### Instructions to follow:
Copy every line from the one that holds "Task: Click the GRASS provider icon" to the end of the records below, exactly and with nothing else, but without any pictures.

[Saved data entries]

┄┄┄┄┄┄

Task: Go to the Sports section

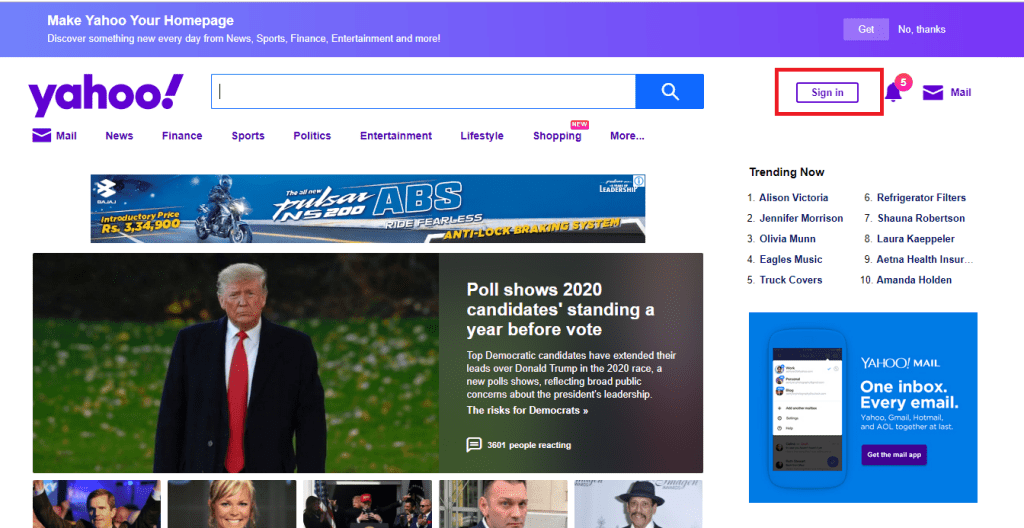Action: coord(248,136)
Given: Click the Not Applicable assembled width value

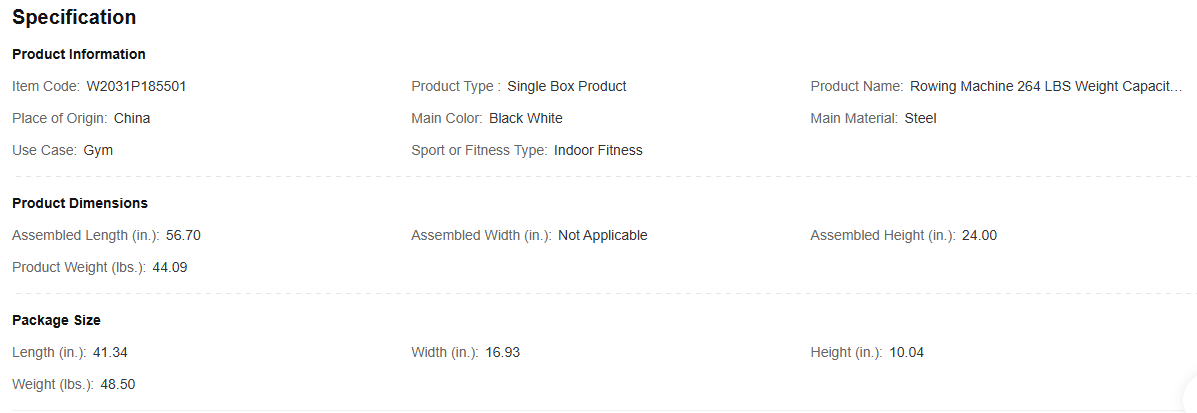Looking at the screenshot, I should [x=603, y=236].
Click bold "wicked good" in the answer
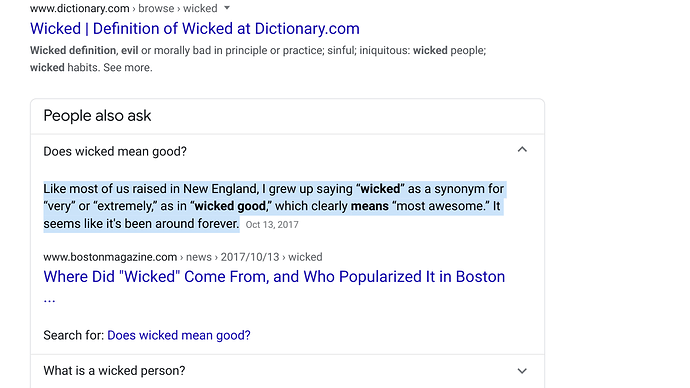Screen dimensions: 690x388 (x=230, y=206)
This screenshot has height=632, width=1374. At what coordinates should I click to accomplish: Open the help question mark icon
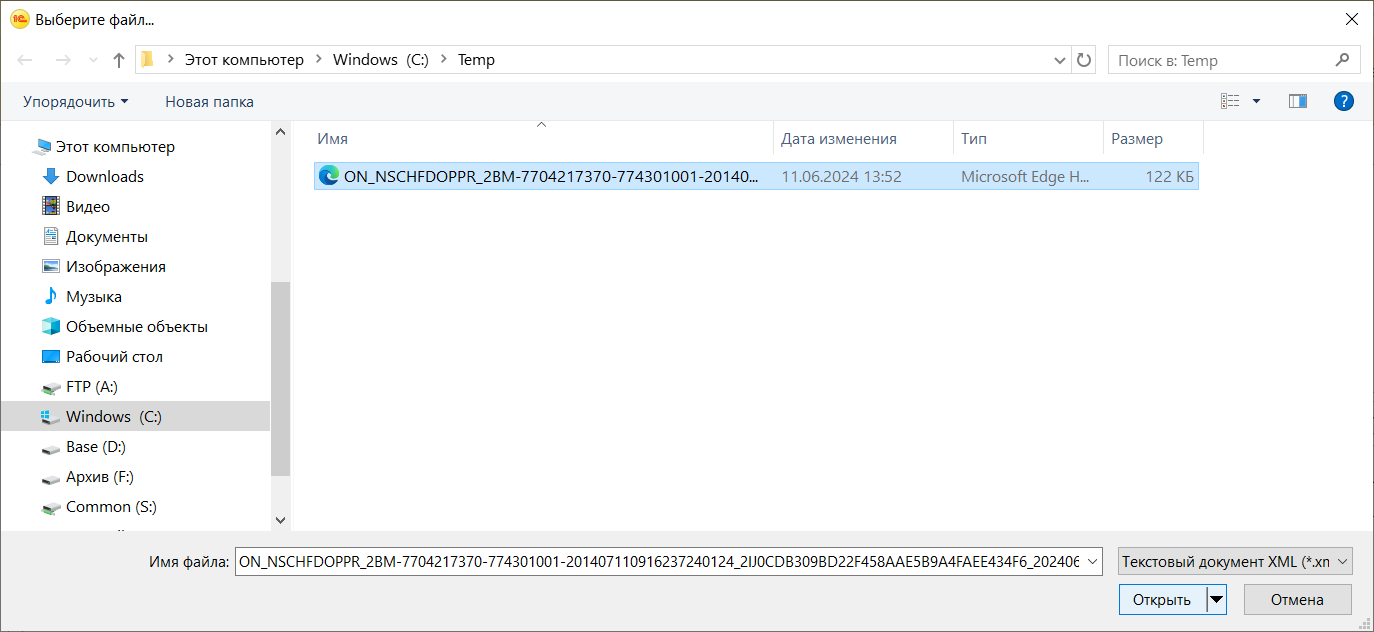tap(1344, 101)
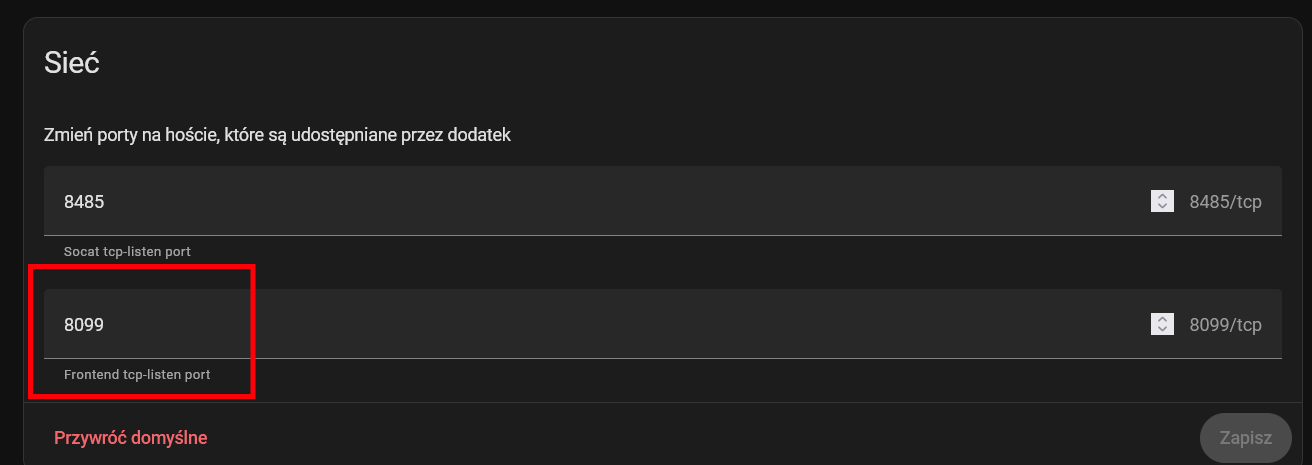1312x465 pixels.
Task: Click the 8485/tcp suffix label
Action: click(1225, 202)
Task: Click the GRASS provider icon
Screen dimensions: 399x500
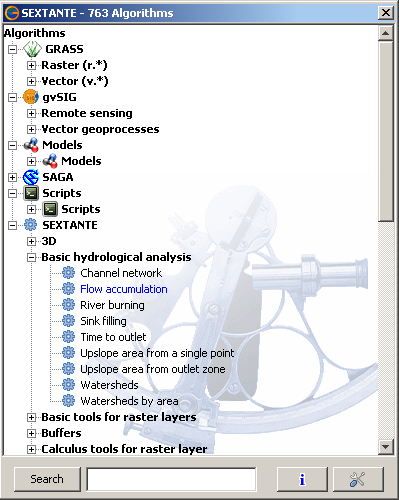Action: point(32,49)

┄┄┄┄┄┄

### Response for this exercise:
Task: Click the GRASS provider icon
Screen dimensions: 399x500
Action: point(32,49)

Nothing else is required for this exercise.